Can We Learn the Lesson
The open question is, can we learn the lesson that Jesus has given us. Can we fully understand that we are all made in the image of God, and are all loved children of God? If we cannot then things will go on as before. We will blindly and thoughtlessly bounce along with the smug assumptions that our enemies are other and can therefore be treated as less than human.
To take the position that they are other is to treat them as something less than human, and to ignore the log in our own eyes. This does not even get to the serious practical damage that basing a foreign policy on such a view does. We turn our back upon our Lord and what He taught us when we do this and beget a wholly unacceptable response to the Good News.
If, however, we can learn the lesson, and take to heart what Jesus has given us, then there is hope that we can change things for the better, if only by giving witness to what we believe. If we can learn this, then we can begin to speak against the blind hatred and acquiescence to such bloodlust that othering begets. We can resist the consent that is manufactured on the back of our silence. This is not a risk-free thing to do. We open ourselves up to ridicule and ostracism that comes with going against the majority. But then again, whoever said following Christ was easy.

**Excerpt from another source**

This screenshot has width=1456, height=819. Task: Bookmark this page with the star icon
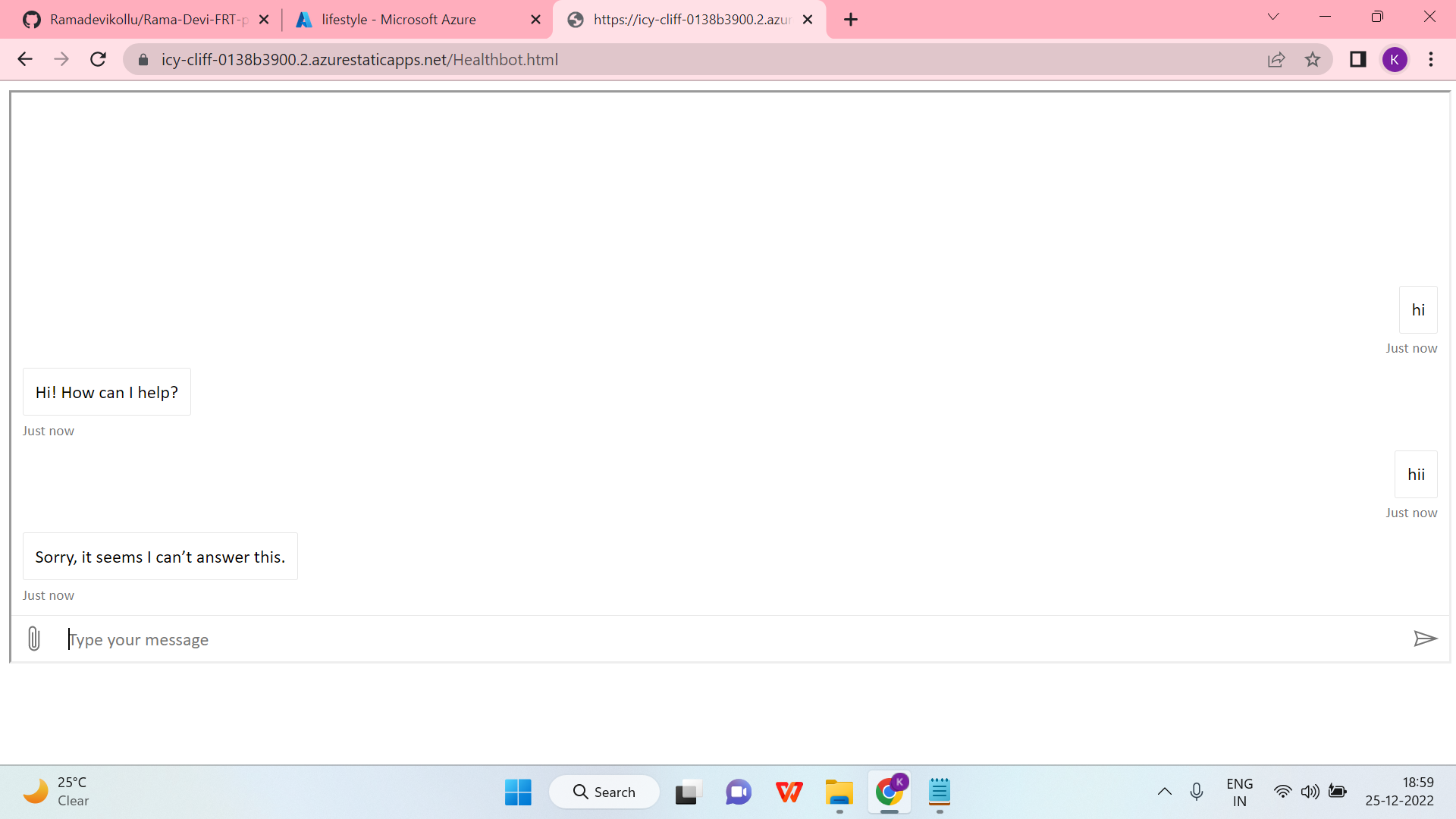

Only by viewing all humanity as loved children of God, worthy of our care, concern, and protection can we rise above the values of this world and aspire to respond to God’s Good News in a more fully human way. We must reject those who proclaim a Church Tribal. And instead, we must proclaim the Church Universal. It is certainly no easy path we are called to walk, but it is the only path the followers of Jesus have before them.